The mere presence of a smartphone on your desk is negatively affecting your work, even if you’re not consciously thinking about it – and the same goes for your colleagues and staff, according to new research from the University of Texas.
Smartphone use is a relatively new office challenge, emerging with the rise of social media and the smartphones which make Facebook, Twitter, Instagram and the rest accessible at any time, and in an instant.
But this instant access is changing the way our brains work, training us to constantly demand and expect updates from the external world, and potentially creating a constant distraction from the present moment.
As Assistant Professor Adrian Ward and his colleagues note, smartphones “put the world at our fingertips, and rarely leave our sides. [And] although these devices have immense potential to improve welfare, their persistent presence may come at a cognitive cost.”
So the researchers set out to find out just what the cost of our collective smartphone addiction is.
For their study “Brain Drain: The Mere Presence of One’s Own Smartphone Reduces Available Cognitive Capacity”, Assistant Professor Ward and his colleagues worked with nearly 800 undergraduate students to measure what impact simply having a smartphone on their desk – or in their bag – has on a person’s ability to complete important tasks.
Over two experiments, students were asked sit at a desk and and take a series of memory and attention tests that needed their full concentration.
Before starting the tests, participants were asked to turn their smartphones either to silent or to turn them off completely, and then randomly told to place them either 1) on their desk face down, 2) in their pocket or bag, or 3) in another room.
The researchers found that those participants who kept their phones on their desks or in their bags performed significantly worse on the cognitive tests than those who kept their phones in another room.
The affect of their phone’s presence was to reduce both their working memory and their problem-solving abilities.
But perhaps the most significant finding was that participants didn’t realise they were being distracted by their phones.
When interviewed after the experiments, few reported consciously thinking about their phones, or feeling distracted.
“Your conscious mind isn’t thinking about your smartphone, but that process – the process of requiring yourself to not think about something – uses up some of your limited cognitive resources.
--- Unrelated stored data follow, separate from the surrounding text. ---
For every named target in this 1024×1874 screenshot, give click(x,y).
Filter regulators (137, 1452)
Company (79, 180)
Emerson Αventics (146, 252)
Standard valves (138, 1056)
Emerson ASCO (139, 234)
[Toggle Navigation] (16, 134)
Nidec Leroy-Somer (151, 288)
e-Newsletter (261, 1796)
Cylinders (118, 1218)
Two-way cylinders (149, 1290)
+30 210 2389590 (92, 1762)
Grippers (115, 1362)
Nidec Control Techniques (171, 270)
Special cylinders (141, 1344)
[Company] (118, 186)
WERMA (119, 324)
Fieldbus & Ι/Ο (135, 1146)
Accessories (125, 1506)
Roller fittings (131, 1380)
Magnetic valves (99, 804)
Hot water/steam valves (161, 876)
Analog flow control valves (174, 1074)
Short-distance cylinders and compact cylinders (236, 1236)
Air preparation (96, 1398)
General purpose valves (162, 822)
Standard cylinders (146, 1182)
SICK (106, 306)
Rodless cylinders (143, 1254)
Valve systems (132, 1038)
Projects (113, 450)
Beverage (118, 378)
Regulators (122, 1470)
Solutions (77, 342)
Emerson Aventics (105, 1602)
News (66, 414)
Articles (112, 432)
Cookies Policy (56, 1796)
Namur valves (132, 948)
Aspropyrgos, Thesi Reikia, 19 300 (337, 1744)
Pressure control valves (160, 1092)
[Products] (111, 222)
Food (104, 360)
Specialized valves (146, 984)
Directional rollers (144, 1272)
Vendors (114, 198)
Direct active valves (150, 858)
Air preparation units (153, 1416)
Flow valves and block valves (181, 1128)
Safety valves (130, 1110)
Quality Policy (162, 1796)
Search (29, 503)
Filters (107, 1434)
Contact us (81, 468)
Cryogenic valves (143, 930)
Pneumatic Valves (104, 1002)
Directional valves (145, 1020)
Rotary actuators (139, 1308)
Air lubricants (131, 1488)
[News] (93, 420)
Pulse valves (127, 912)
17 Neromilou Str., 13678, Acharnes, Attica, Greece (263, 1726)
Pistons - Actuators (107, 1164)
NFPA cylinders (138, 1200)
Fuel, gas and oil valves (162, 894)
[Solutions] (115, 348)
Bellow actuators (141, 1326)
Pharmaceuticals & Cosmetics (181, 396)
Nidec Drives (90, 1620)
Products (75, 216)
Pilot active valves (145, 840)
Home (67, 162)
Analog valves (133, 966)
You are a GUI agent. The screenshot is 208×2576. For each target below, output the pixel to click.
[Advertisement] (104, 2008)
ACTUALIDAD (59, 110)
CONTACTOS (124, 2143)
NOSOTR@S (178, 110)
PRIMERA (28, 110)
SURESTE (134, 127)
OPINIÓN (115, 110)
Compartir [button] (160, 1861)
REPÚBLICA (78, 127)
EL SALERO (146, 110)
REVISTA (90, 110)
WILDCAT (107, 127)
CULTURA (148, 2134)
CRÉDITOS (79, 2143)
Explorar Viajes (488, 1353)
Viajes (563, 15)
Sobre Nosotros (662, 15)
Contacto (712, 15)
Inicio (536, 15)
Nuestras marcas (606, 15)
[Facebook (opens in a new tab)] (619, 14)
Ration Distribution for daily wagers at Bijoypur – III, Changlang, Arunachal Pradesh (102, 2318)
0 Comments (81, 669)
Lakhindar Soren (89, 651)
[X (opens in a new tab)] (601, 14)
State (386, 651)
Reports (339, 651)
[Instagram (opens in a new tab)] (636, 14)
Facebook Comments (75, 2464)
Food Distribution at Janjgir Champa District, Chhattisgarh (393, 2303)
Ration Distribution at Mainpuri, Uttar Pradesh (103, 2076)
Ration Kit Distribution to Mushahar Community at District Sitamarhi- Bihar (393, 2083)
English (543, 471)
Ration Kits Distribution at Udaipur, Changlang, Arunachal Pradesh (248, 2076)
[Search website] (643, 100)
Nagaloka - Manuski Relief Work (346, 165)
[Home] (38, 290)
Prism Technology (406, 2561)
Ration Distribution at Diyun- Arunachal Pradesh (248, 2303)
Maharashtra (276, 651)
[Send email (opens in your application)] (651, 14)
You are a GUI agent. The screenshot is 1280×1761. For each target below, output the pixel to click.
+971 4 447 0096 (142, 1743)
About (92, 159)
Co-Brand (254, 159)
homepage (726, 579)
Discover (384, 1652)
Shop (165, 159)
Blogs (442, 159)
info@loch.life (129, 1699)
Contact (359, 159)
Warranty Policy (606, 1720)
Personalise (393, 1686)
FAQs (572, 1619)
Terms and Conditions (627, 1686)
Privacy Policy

It’s a brain drain,” Assistant Professor Ward told ScienceDaily.
“We see a linear trend that suggests that as the smartphone becomes more noticeable, participants’ available cognitive capacity decreases,” irrelevant of whether the participant was conscious of the phone.
Daniel Oppenheimer, a professor of psychology at the University of California told The Atlantic:
We know that cell phones are highly desirable, and that lots of people are addicted to their phones, so in that sense it’s not so surprising that having one visible nearby would be a drain on mental resources. But this study is the first to actually demonstrate the effect, and given the prevalence of phones in modern society, that has important implications.
So what does this mean for your organisation? Well, how many of your staff – and your leaders – sit all day with a smartphone on their desk or in their bag?
The key questions raised for NFPs by this research are:
What impact is this relatively new behaviour having on their work? And what impact would a simple policy encouraging staff to leave their phones in their bags – or in another room – have on your organisations’ work and effectiveness overall?